El último ejemplo de lo que
digo, se ha vivido este pasado lunes en el Parlamento Balear, donde se ha
aprobado una norma que prohíbe por la puerta de atrás la celebración de
festejos taurinos.
Nacionalistas, podemitas y
¡el PSOE! Han aprobado una norma imposible de cumplir, pues de llevarse a
efecto haría irreconocible el festejo, estamos ante una chorrada parida por el
odio.
El Gobierno ya le ha
comunicado al Parlamento Balear, que esta norma será recurrida al
Constitucional, y que por supuesto, será anulada.

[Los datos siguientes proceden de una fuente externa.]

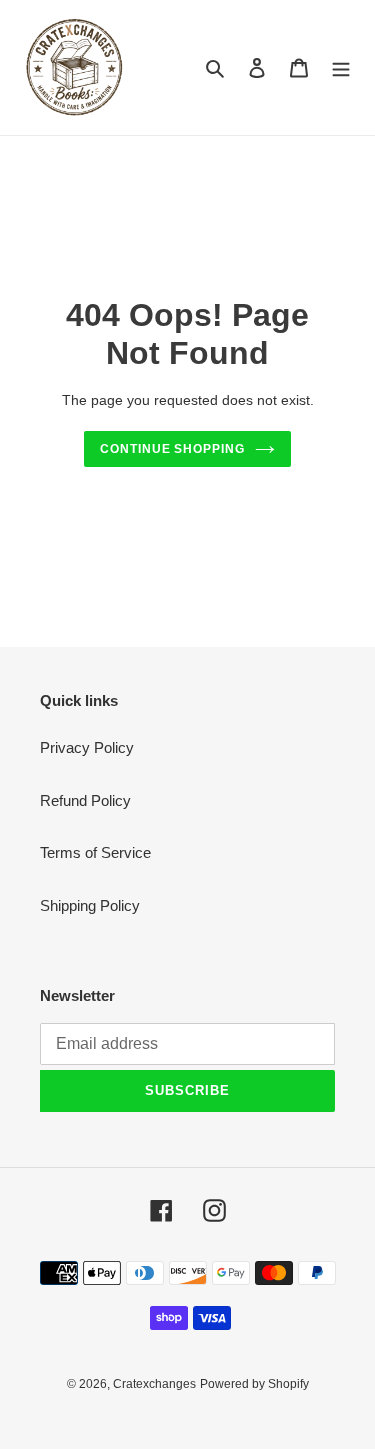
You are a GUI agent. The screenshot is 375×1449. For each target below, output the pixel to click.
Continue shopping (173, 449)
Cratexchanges (154, 1384)
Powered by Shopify (254, 1384)
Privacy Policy (87, 747)
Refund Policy (85, 800)
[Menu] (341, 67)
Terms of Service (95, 852)
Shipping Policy (90, 905)
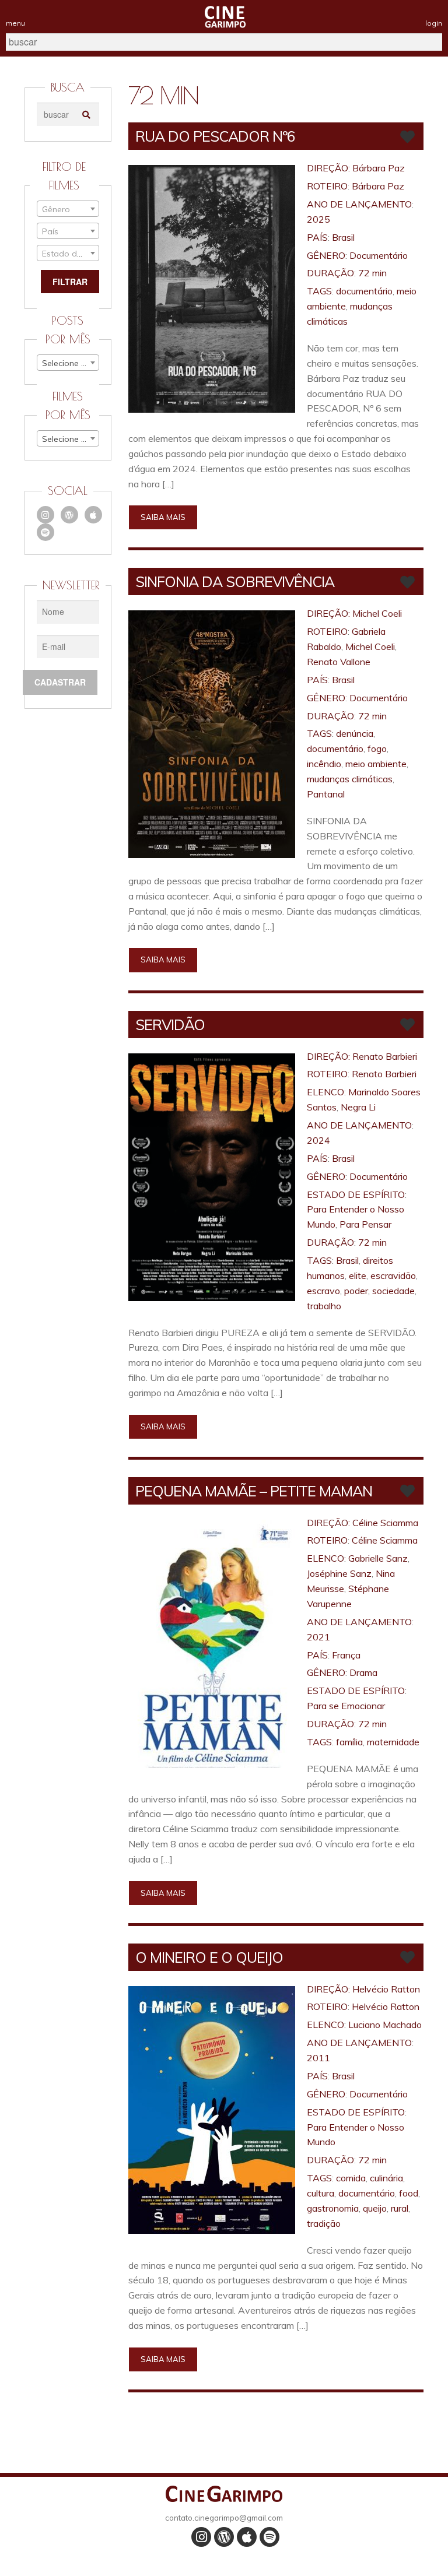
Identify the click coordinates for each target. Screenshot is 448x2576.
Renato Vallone (338, 661)
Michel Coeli (377, 613)
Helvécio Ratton (386, 1989)
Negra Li (358, 1107)
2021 (318, 1637)
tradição (324, 2223)
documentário (364, 291)
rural (399, 2208)
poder (356, 1290)
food (408, 2193)
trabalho (324, 1306)
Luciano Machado (385, 2024)
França (346, 1655)
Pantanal (326, 794)
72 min (372, 273)
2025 (318, 219)
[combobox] (68, 209)
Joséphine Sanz (339, 1573)
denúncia (354, 733)
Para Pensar (365, 1224)
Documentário (378, 255)
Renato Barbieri (384, 1056)
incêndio (324, 763)
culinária (386, 2178)
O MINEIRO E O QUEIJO (209, 1957)
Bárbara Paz (378, 168)
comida (351, 2178)
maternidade (393, 1742)
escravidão (393, 1275)
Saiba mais (163, 517)
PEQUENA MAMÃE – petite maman (253, 1491)
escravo (323, 1290)
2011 (318, 2058)
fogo (377, 748)
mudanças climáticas (350, 779)
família (349, 1742)
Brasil (343, 237)
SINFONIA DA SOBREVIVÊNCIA (234, 581)
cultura (320, 2193)
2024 (318, 1140)
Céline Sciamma (385, 1522)
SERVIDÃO (170, 1024)
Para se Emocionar (346, 1706)
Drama (363, 1672)
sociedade (393, 1290)
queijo (375, 2208)
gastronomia (333, 2208)
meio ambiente (376, 763)
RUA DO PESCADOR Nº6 (215, 136)
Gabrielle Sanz (378, 1558)
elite (357, 1275)
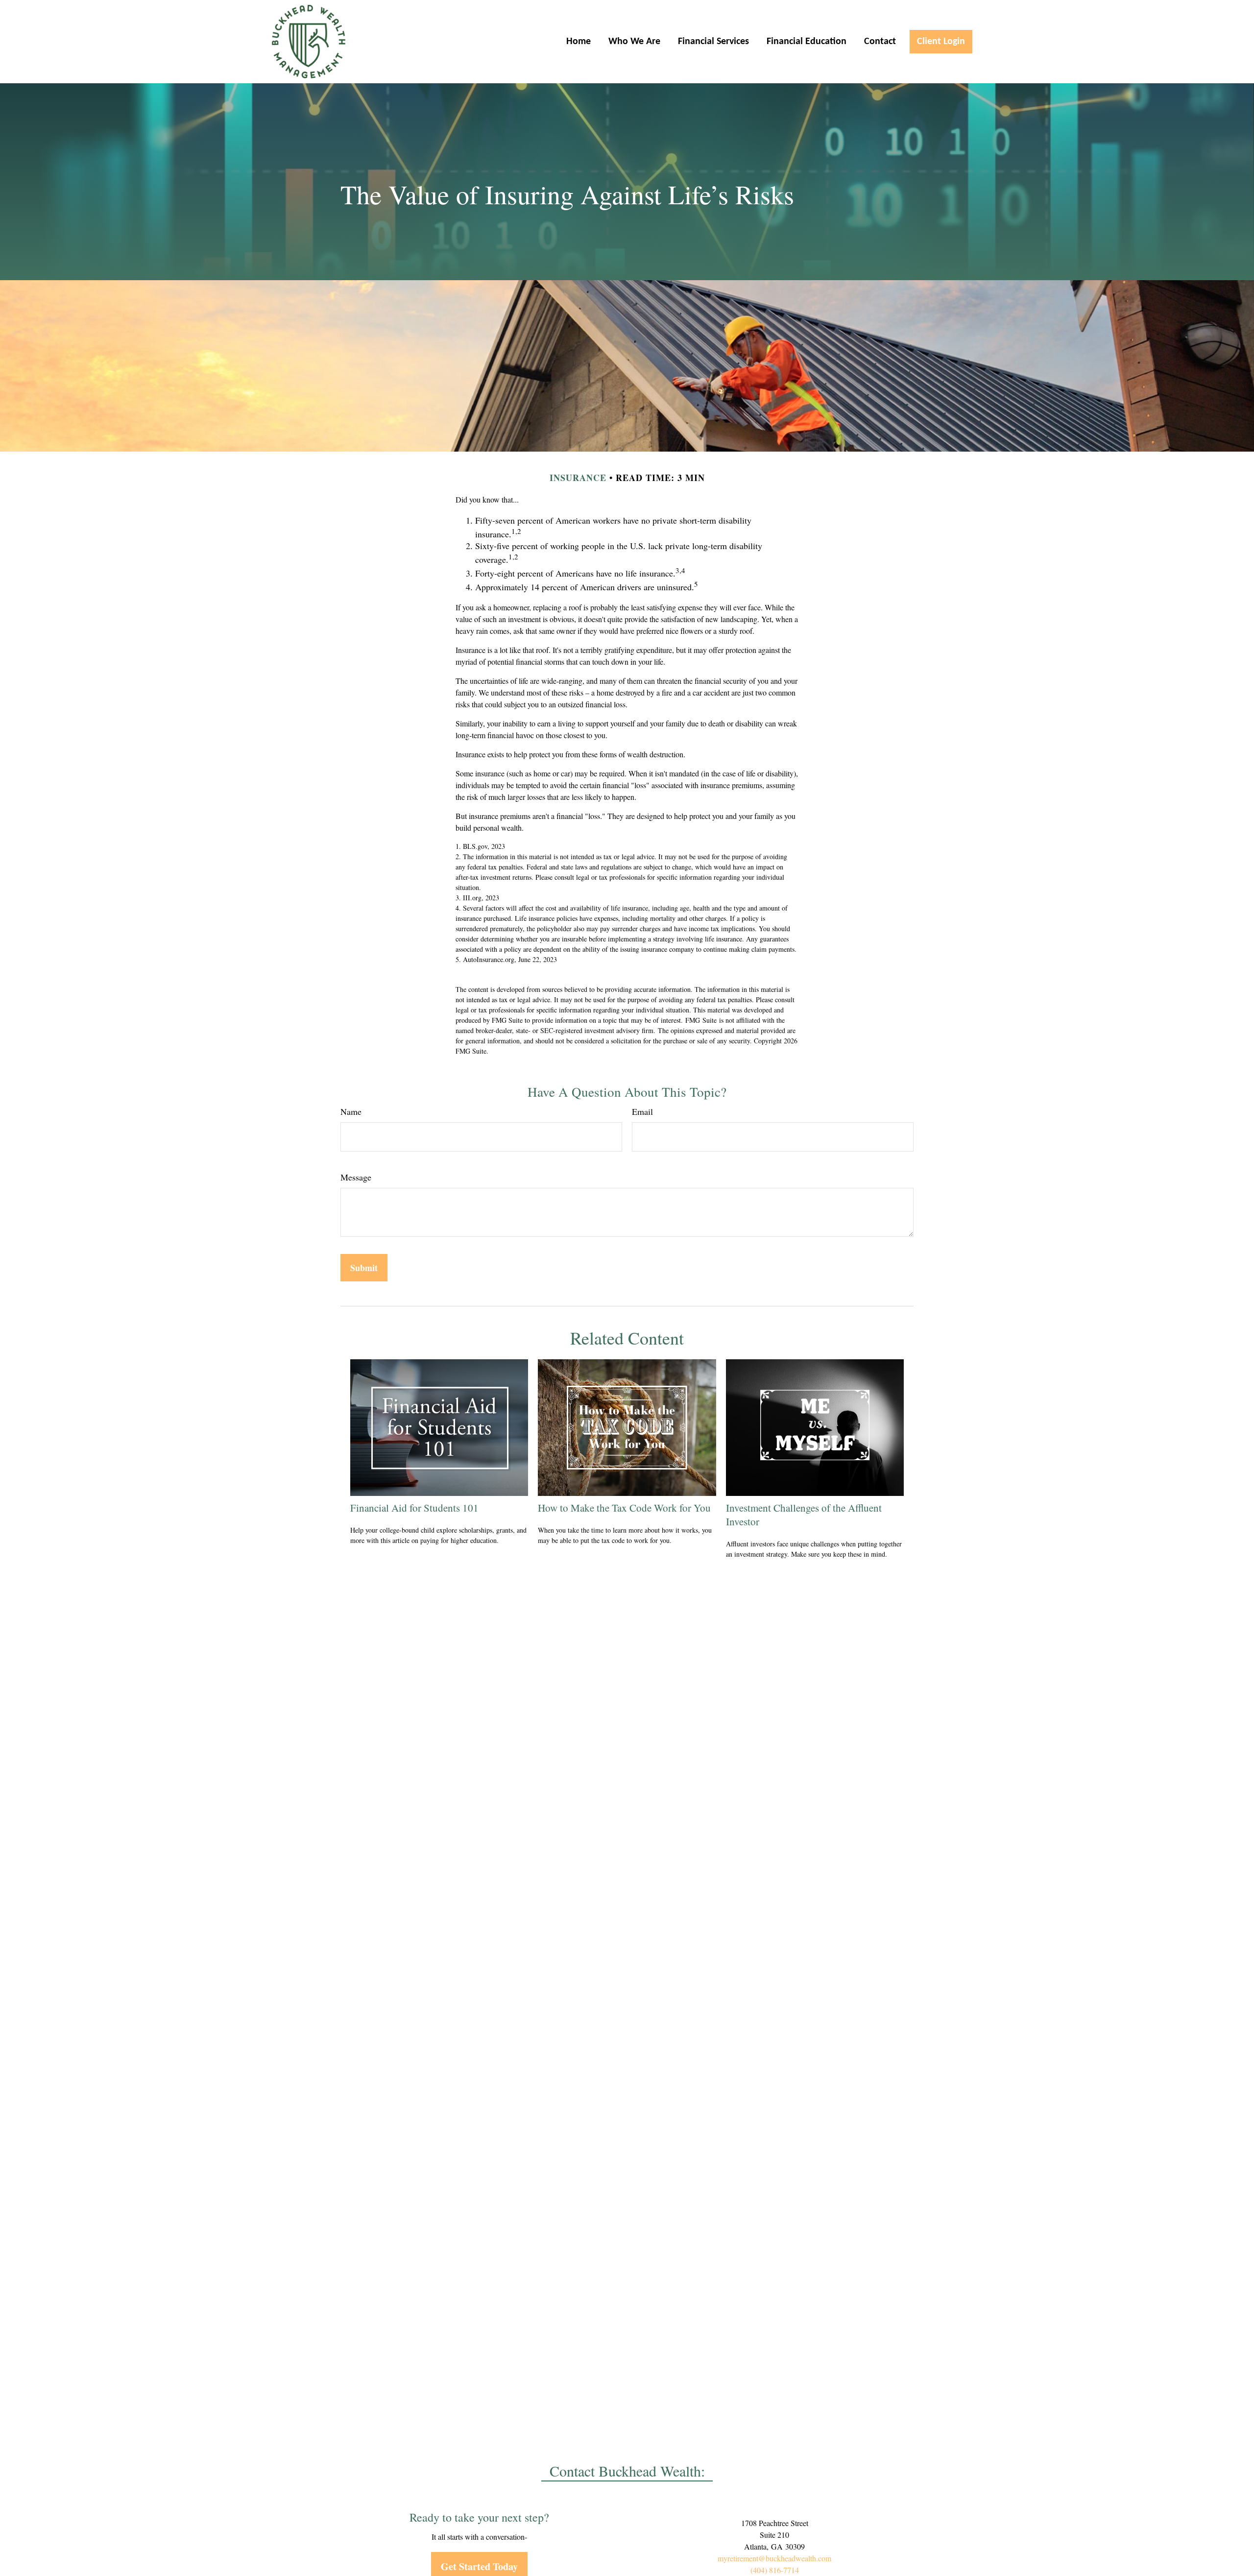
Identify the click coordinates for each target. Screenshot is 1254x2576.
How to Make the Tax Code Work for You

Hace cuatro años, las Cortes
Generales aprobaron la ley que regulaba la Tauromaquia como patrimonio cultural
de todos los españoles, y la obligación de las administraciones públicas en su
conservación y promoción.
Pero estos indeseables se
acogen, a que las CCAA no tienen potestad para prohibír pero si para regular,
por lo que retuercen el espíritu de la ley para hacerlas imposibles. Esta fauna
política siempre actúa de mala fe.
La Ley que define a las
Corridas de Toros como Patrimonio Cultural Español, digno de ser protegido en
todo el territorio nacional, es “la corrida de toros moderna y el arte de
lidiar, que incluye, sin ningún género de dudas, el empleo de picas,
banderillas y estoque, durante los tres tercios de la lidia, que desemboca en
la muerte del animal”.
Frente a esto, el Parlamento
Balear ha aprobado que se impida que se hiera o mate a la res, así como el uso
de banderillas, estoques o puntillas, al tiempo que establece un máximo de tres
animales por corrida, cuyo toreo no puede exceder de los diez minutos, entre
otras muchas barbaridades.
Está claro, que el TC tumbará
la ley balear en cuanto le llegue el recurso. Me atrevo a decir, que cuando se
aprueba una ley autonómica a sabiendas de que contraviene una estatal y se hace
de mala fe, ello tendría que tener consecuencias penales para quienes la
promovieron y apoyaron.
Pues que lo sepa todo el
mundo, este PSOE de Pedro Sánchez, ya se apunta hasta a esto yendo de la mano
con lo peor de la política.

Y luego dirán que la culpa no fue de ello, sino que fue por culpa de todos los que no piensan como ellos. Son los más inútiles.